🤖 AI Summary
This work addresses the challenge of poor generalization in imitation learning for robotic manipulation when faced with geometrically diverse objects, stemming from limited data diversity. To overcome this, the authors propose a novel approach that integrates 3D generative models with vision foundation models. By establishing semantic keypoint correspondences across large-scale 3D meshes, the method automatically synthesizes diverse, affordance-aware manipulation trajectories for training closed-loop visuomotor policies. This is the first framework to combine large-scale 3D affordance correspondence with generative modeling, enabling zero-shot cross-object manipulation generalization. The approach achieves high success rates in both simulation and real-world environments, significantly improving data efficiency and generalization capability.
📝 Abstract
Despite the recent success of modern imitation learning methods in robot manipulation, their performance is often constrained by geometric variations due to limited data diversity.
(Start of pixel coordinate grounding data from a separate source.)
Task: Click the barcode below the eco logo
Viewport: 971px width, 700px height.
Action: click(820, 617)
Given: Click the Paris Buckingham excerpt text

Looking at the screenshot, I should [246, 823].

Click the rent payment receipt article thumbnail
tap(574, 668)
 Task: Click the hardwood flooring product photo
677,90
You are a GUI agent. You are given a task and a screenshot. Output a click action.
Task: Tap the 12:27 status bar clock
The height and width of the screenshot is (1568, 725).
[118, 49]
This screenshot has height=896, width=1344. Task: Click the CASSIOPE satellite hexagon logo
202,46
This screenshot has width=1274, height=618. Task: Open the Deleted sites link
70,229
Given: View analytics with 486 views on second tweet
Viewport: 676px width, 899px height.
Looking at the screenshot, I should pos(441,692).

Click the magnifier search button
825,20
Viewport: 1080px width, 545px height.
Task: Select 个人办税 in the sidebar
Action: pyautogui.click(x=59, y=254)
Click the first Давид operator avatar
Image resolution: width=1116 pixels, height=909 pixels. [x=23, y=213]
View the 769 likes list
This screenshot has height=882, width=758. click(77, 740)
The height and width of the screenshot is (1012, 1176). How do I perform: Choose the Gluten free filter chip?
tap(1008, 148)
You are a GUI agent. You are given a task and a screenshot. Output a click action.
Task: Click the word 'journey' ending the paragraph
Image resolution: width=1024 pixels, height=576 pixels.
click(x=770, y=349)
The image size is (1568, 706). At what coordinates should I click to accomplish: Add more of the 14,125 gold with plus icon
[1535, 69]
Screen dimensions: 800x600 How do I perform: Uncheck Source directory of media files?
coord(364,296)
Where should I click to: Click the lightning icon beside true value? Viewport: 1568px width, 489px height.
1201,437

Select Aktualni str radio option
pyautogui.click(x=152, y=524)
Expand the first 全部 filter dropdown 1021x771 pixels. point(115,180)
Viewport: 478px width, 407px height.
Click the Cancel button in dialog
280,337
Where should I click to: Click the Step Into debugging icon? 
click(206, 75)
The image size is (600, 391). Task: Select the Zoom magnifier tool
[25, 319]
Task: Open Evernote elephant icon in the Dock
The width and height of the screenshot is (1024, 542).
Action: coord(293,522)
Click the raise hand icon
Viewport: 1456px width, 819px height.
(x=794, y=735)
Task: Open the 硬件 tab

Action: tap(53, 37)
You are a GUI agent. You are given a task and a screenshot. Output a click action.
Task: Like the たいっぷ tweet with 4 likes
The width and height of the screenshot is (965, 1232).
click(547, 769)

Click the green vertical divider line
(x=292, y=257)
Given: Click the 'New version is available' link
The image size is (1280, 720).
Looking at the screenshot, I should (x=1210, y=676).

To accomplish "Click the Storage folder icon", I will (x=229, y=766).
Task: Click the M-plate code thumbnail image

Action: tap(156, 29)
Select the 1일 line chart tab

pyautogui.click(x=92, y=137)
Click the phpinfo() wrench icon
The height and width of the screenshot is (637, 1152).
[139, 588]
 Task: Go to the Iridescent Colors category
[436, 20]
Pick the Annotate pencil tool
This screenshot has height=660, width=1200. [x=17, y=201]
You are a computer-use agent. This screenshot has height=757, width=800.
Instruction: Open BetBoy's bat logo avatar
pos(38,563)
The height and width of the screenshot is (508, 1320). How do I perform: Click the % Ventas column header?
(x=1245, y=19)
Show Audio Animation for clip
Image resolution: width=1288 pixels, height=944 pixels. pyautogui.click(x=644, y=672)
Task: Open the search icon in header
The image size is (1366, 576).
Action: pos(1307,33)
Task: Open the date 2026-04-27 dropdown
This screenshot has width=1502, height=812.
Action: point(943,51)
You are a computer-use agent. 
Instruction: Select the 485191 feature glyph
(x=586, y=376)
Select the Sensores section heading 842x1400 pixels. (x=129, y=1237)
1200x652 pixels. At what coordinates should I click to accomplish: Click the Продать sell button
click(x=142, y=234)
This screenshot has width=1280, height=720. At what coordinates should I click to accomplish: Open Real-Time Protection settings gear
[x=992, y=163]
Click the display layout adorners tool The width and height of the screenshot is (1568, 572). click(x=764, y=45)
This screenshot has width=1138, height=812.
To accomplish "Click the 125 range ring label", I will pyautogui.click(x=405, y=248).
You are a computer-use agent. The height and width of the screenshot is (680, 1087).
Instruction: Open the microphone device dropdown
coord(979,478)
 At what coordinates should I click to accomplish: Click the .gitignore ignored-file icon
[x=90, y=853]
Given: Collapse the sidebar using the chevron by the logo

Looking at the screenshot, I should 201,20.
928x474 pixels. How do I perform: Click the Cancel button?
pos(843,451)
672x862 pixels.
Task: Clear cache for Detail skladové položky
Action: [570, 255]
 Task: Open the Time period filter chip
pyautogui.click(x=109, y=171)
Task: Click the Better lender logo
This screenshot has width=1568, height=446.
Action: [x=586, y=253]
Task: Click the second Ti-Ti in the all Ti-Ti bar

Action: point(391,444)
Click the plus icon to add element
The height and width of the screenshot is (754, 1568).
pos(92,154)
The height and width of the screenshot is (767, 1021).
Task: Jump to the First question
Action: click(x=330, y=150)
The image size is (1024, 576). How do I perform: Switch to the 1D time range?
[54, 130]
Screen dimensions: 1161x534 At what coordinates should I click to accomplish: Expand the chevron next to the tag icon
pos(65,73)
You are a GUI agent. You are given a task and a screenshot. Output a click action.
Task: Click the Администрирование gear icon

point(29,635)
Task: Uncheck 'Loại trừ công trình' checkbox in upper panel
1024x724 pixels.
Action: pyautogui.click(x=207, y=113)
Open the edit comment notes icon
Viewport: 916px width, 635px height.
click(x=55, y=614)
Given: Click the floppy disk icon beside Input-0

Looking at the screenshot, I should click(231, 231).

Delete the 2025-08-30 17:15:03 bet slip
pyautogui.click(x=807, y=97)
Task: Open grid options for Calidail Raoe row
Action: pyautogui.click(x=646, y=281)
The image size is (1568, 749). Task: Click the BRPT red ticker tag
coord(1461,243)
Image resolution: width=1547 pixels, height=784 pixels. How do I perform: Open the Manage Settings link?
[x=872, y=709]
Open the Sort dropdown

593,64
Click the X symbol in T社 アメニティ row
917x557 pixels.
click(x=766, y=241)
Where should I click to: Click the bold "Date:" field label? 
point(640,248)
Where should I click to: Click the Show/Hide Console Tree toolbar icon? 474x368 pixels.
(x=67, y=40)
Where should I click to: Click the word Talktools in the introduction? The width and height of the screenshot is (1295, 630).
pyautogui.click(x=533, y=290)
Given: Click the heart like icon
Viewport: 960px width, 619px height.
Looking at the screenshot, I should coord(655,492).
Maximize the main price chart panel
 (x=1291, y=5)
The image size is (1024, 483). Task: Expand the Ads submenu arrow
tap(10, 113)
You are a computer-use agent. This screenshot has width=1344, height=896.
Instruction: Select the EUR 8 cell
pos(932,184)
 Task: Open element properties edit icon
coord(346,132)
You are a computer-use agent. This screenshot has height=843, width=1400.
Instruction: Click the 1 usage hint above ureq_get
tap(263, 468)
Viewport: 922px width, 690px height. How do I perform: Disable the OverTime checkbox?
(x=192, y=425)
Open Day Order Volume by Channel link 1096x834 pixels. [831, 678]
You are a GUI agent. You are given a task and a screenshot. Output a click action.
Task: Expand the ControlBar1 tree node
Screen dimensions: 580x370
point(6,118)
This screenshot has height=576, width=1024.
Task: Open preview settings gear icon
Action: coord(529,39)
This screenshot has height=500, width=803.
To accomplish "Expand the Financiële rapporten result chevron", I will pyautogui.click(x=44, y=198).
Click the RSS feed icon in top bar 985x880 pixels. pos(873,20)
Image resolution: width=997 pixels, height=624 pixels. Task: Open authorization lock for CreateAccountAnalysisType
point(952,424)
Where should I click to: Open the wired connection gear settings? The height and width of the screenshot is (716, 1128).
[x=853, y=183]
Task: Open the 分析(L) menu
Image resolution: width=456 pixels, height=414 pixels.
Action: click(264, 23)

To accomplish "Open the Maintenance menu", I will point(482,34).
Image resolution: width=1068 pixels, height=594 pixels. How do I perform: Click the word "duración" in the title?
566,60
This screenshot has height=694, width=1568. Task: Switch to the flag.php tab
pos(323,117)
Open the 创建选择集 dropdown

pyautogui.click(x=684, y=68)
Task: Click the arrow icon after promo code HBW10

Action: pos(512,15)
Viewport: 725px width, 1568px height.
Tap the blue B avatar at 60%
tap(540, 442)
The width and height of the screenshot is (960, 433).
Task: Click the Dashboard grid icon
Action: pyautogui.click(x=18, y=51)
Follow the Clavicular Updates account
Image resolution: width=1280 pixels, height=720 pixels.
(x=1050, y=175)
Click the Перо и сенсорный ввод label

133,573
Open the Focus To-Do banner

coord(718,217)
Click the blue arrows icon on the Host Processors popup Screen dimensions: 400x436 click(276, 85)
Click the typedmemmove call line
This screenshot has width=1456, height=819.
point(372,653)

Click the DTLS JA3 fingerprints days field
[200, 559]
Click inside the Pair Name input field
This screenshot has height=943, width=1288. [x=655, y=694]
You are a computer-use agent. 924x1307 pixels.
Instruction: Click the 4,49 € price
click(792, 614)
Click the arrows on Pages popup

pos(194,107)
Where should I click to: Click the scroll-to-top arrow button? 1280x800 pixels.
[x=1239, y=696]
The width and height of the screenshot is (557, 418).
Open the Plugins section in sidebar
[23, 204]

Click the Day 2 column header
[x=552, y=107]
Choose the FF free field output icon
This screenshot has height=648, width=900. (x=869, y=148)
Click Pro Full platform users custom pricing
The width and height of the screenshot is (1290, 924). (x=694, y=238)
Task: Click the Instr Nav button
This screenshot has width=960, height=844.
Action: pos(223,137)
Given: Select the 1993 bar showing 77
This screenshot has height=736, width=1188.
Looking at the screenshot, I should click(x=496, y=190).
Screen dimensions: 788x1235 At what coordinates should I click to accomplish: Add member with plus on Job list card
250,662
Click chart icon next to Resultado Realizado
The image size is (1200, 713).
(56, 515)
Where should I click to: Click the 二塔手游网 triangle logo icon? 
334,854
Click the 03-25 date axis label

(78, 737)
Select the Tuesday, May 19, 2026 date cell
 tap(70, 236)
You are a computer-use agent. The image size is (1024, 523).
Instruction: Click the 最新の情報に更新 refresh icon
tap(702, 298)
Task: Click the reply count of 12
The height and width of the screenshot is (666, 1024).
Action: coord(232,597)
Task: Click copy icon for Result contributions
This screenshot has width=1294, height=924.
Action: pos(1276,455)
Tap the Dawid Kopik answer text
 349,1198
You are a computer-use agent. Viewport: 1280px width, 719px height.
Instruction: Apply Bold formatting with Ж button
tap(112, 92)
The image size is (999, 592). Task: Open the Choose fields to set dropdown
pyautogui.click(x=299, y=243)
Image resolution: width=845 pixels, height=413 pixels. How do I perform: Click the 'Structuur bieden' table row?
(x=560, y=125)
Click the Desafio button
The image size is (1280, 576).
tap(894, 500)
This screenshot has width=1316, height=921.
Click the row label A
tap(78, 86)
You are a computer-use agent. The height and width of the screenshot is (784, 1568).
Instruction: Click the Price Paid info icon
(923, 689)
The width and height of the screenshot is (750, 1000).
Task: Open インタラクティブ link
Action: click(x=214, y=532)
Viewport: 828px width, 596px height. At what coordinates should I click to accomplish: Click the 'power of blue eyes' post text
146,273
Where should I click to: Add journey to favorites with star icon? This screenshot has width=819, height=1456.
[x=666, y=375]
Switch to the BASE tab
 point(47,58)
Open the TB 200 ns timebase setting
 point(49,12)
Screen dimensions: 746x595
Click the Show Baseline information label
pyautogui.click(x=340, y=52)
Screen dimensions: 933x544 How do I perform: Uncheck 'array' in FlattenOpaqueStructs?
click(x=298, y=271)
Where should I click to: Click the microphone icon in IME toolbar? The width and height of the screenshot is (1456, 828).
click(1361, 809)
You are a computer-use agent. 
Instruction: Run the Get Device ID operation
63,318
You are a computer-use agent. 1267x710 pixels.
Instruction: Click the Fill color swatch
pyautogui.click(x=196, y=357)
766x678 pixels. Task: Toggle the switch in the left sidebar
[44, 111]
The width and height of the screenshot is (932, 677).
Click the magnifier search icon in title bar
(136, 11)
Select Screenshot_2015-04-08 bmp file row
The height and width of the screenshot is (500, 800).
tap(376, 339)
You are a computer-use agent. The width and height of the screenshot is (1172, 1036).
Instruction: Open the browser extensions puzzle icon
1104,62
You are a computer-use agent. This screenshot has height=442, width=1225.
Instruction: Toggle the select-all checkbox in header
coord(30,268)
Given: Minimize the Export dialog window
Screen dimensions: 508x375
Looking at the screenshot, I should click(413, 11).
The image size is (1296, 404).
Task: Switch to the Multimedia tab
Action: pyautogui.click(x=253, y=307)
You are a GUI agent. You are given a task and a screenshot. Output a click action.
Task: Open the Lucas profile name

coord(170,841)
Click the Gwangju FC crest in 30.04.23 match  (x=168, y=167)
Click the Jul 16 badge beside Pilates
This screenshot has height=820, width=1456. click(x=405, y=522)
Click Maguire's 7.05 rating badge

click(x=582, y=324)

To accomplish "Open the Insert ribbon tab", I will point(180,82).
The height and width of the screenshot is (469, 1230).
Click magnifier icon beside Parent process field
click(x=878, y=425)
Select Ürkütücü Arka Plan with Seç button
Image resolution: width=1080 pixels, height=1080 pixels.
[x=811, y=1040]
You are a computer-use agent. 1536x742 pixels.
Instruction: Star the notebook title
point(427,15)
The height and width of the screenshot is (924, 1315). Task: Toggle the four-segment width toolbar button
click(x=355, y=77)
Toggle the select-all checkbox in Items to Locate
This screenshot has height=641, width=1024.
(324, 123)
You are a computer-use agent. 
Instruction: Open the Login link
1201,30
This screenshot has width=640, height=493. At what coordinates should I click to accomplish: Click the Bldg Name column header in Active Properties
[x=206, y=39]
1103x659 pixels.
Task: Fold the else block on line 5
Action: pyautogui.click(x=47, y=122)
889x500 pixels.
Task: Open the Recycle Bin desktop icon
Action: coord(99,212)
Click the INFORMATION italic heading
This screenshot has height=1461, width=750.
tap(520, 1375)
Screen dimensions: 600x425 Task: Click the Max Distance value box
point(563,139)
Leveraging powerful 3D generative models and vision foundation models (VFMs), the proposed AffordGen framework overcomes this limitation by utilizing the semantic correspondence of meaningful keypoints across large-scale 3D meshes to generate new robot manipulation trajectories. This large-scale, affordance-aware dataset is then used to train a robust, closed-loop visuomotor policy, combining the semantic generalizability of affordances with the reactive robustness of end-to-end learning. Experiments in simulation and the real world show that policies trained with AffordGen achieve high success rates and enable zero-shot generalization to truly unseen objects, significantly improving data efficiency in robot learning.